Trimethoprim/polymyxin B

Combination of
- Polymyxin B: Cell envelope antibiotic
- Trimethoprim: Nucleic acid inhibitor antibiotic

Clinical data
- Trade names: Polytrim
- Routes of administration: Topical eye drops
- ATC code: S01AA30 (WHO) ;

Legal status
- Legal status: US: ℞-only;

Identifiers
- CAS Number: 103172-75-4;
- PubChem CID: 24848162;
- KEGG: D11086;
- CompTox Dashboard (EPA): DTXSID60145683 ;

= Trimethoprim/polymyxin B =

Combination drug

Polymyxin B/trimethoprim, sold under the brand name Polytrim is an antimicrobial solution for topical ophthalmic use in the treatment of acute bacterial conjunctivitis and blepharoconjunctivitis.

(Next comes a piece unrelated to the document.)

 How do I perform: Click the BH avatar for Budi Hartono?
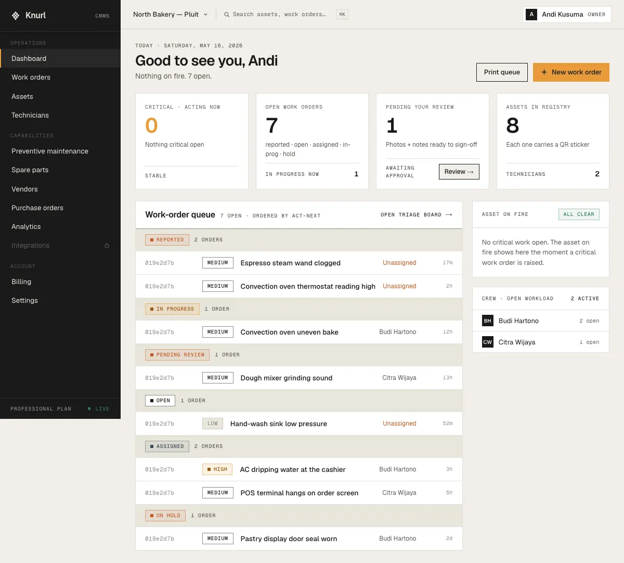[x=488, y=321]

In 2023, it was the 251st most commonly prescribed medication in the United States, with more than 1 million prescriptions.

== Medical uses ==
Polymyxin B/trimethoprim is indicated in the treatment of surface ocular bacterial infections, including acute bacterial conjunctivitis, and blepharoconjunctivitis, caused by susceptible strains of the following microorganisms: Staphylococcus aureus, Staphylococcus epidermidis, Streptococcus pneumoniae, Streptococcus viridans, Haemophilus influenzae, and Pseudomonas aeruginosa.